There and back again

How courage and resolve brought Marilyn Delaney back to Big Timber
By: 
Chris Aiken, Pioneer Staff Writer

As Marilyn Delaney drove east toward Big Timber, a giant flame rose above town. It was Oct. 6, the night of the old high school fire, and Delaney was on the last leg of an 11,000-mile journey. She had driven from Big Timber to Vancouver, and back, four times; had lost her best friend, Ricky, and her stepfather, Richard; had lost 45 pounds and was on the verge of a nervous breakdown. A trip marked by death now ended with fire. 

A vivacious woman, Delaney is 70 but doesn’t believe it. Enacting the different characters in her memory’s retinue, one hears in her voice traces of a youth in melting pot Los Angeles: a mixture of Ebonics, Irish brogue and Puerto Rican street slang. 

Her hair is straight and silver, though she thinks about coloring it auburn, or maybe black, like it used to be. She is five feet tall and full of energy, almost bouncing on the sofa as she speaks. Her hands are androgynous, with the kind of long and sinuous fingers that El Greco might admire. 

The Hotdog

Delaney first moved to Montana in 1994. She underwent treatment for cancer that year, taking leave from her job as a high-level secretary at a big bank in Vancouver, WA. In the hospital, she recalled the cold steel of the operation table, and the slow burn of radiation. “They literally cooked me like a hot dog in a microwave,” she said.

Single since she was “cured of  marriage” in the 1970s, Delaney prided herself in driving to and from radiation and chemotherapy treatment. The doctor controlling the microwave told her her pain tolerance was unusual, and the nurses took bets on when she would cry for pain medication. 

After three months of treatment, she returned to the bank with new eyes. “It was wasn’t quite the same,” she recalled. Operations seemed to have centralized; customer service was being outsourced; the computers were taking over, and her colleagues seemed aloof.

**DATA PROVIDED**

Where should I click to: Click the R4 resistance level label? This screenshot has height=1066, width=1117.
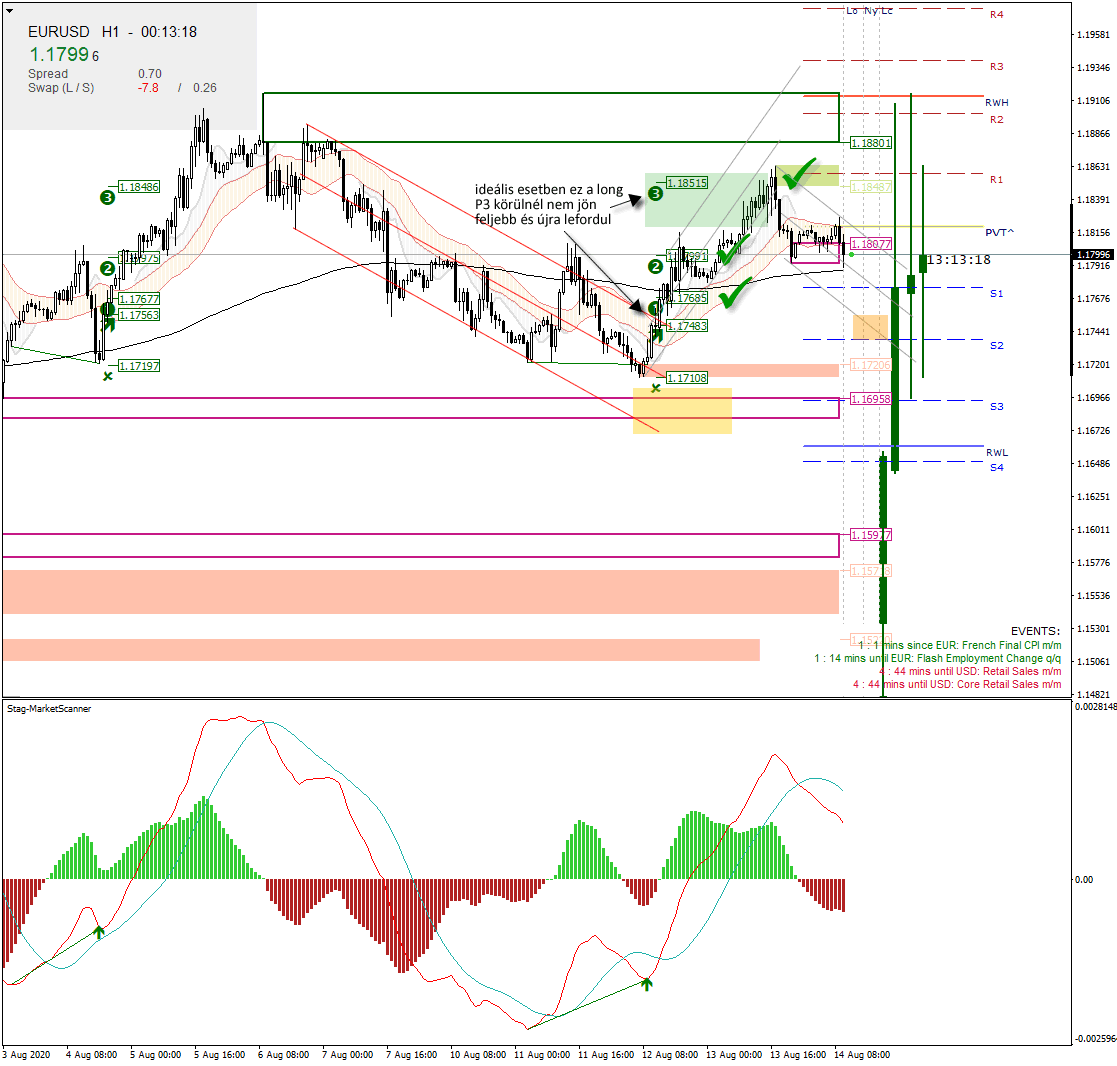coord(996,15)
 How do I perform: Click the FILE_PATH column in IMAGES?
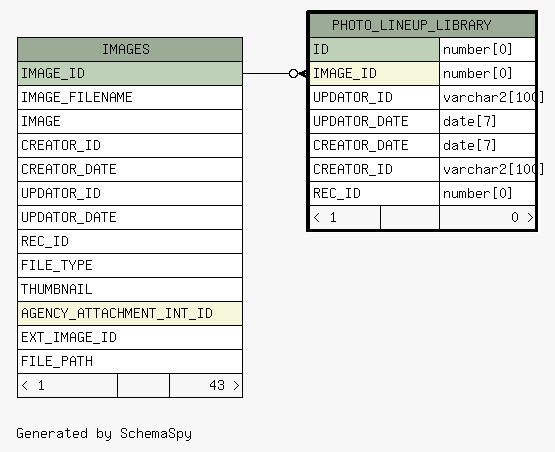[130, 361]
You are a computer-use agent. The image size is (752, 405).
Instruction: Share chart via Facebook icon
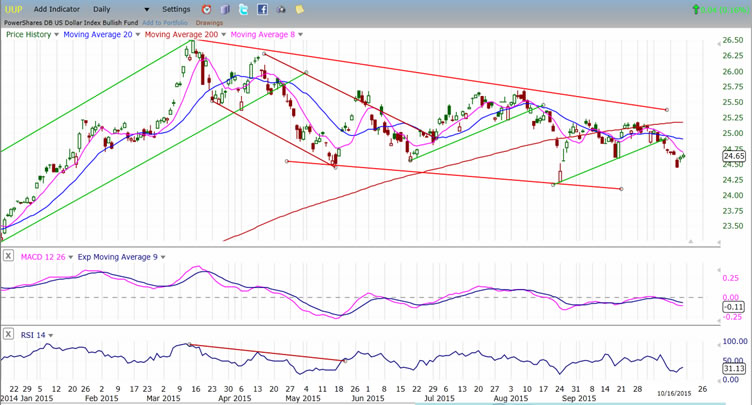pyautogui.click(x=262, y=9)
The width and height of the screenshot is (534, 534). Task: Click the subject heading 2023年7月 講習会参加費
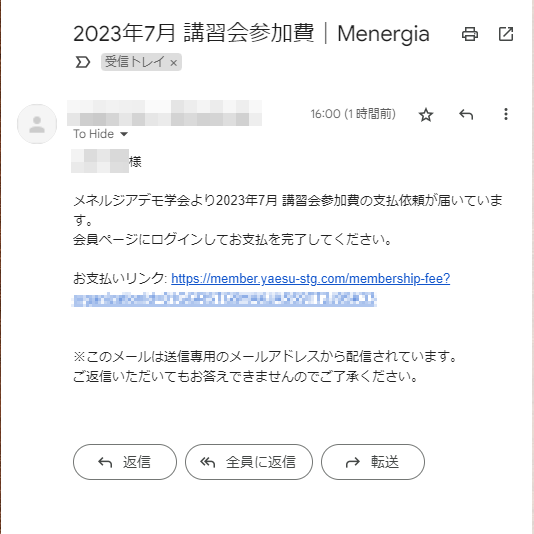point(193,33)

...

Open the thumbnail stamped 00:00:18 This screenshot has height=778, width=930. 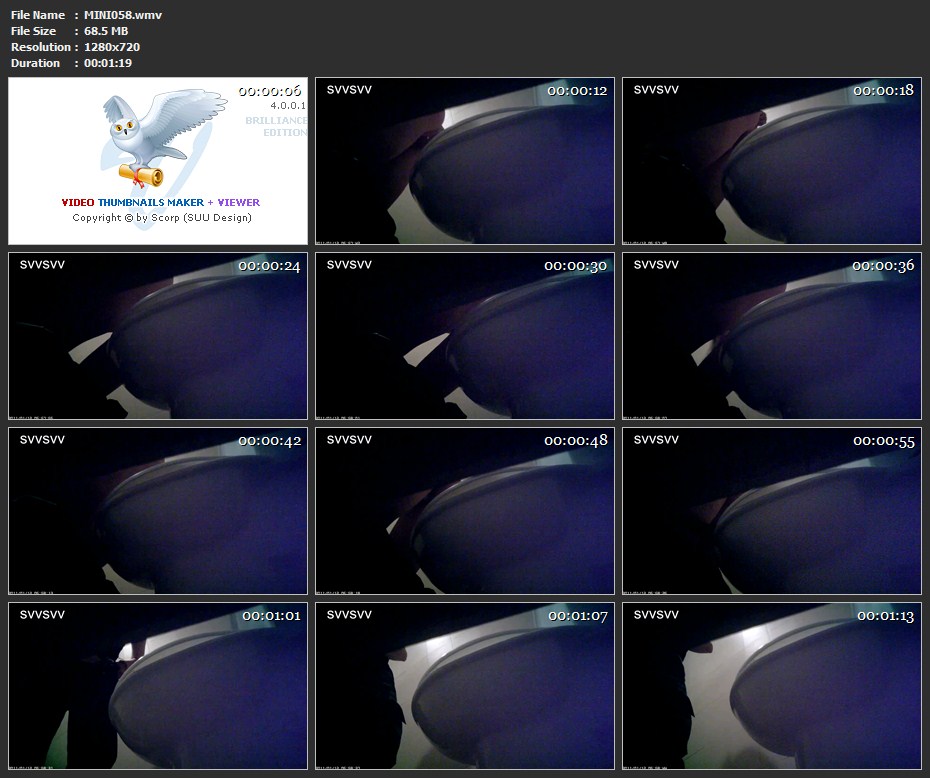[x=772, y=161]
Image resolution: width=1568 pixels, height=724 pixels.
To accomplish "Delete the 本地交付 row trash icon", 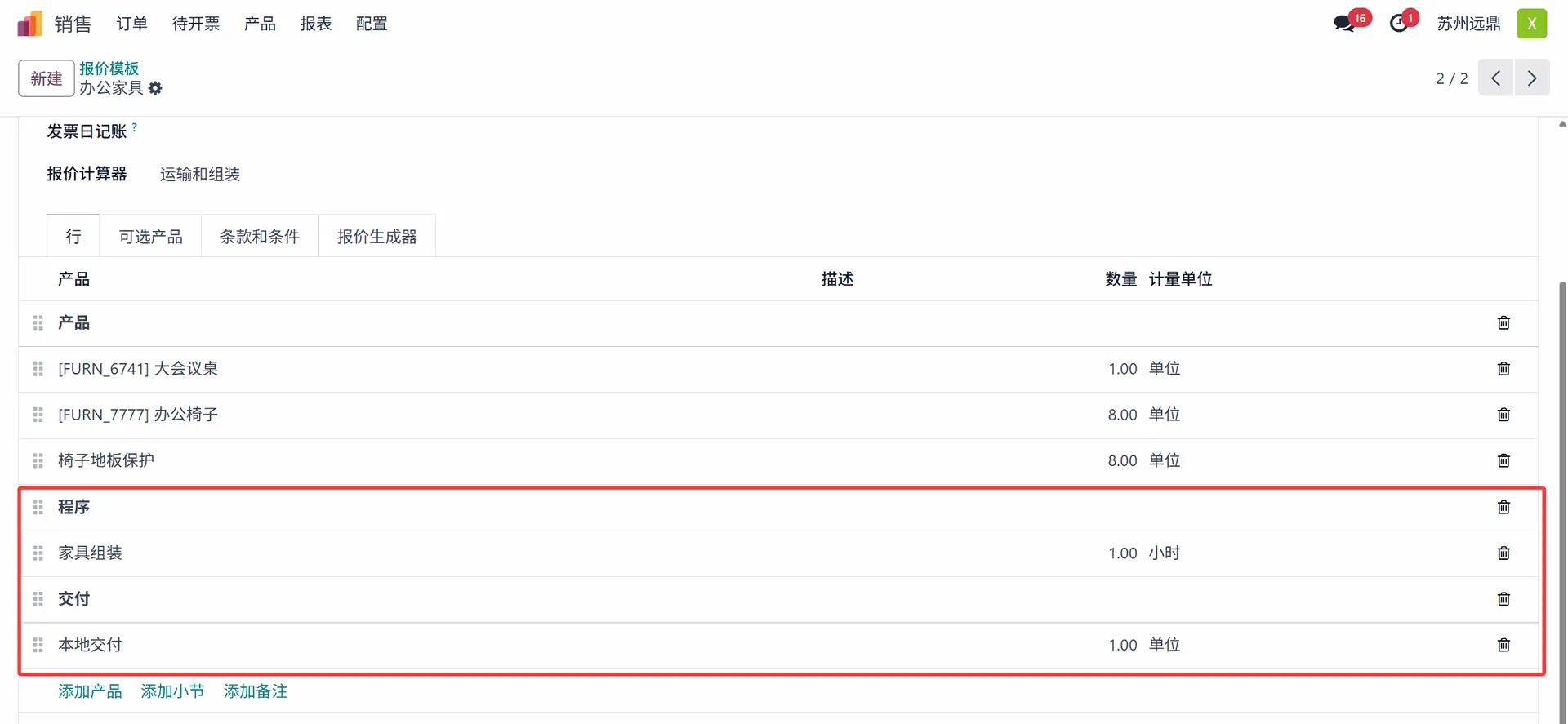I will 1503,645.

**PARTS OF THE EXERCISE**
A) From the Marilyn Delaney profile, extract the passage from "Her hair is" to "Greco might admire." word for word.
B) Write the next part of the Marilyn Delaney profile, picking up after its final sentence.

**ANSWERS BY TASK**
A)
Her hair is straight and silver, though she thinks about coloring it auburn, or maybe black, like it used to be. She is five feet tall and full of energy, almost bouncing on the sofa as she speaks. Her hands are androgynous, with the kind of long and sinuous fingers that El Greco might admire.

B)
“They acted like I had gone on vacation,” she said. “I mean, my god, I had almost died.” 

There was no going back. She quit work on the Fourth of July and rode horseback to the base of Three Sisters – the volcanic peaks in Oregon – where she slept the night on her horse blanket. Back in Vancouver, she met a widow who was bound for central Montana. Delaney leased her house, bought a camper and followed the woman to Reed Point. 

Alone, in her mid-40’s, renting trailer space for $100 a month, Delaney was both free and bored. She played pinochle at the Waterhole, and was “taken in” by Anna Whitford, who lived across the road. Whitford, since deceased, introduced Delaney to the church folk in Reed Point, and her son Richard took Delaney on road trips across Montana, visiting ghost towns and watching high school basketball games.

Richard is retired from tree felling and highway construction, and still lives in Reed Point, where he recalled Delaney’s good-natured company years later. 

“She was a decent woman...was really sociable and everything. I liked to go look at old ghost towns and she’d drive with me.” 

Delaney moved to Big Timber in 1995 and “fell in love with the town.” The way people looked after one another. How they lifted their finger from the steering wheel. How bystanders helped unload her moving truck and offered her jobs —  first as a deli clerk at the Big T IGA, then as a dispatcher at the sheriff’s office under George Ames. She even broke her lifelong habit of locking doors.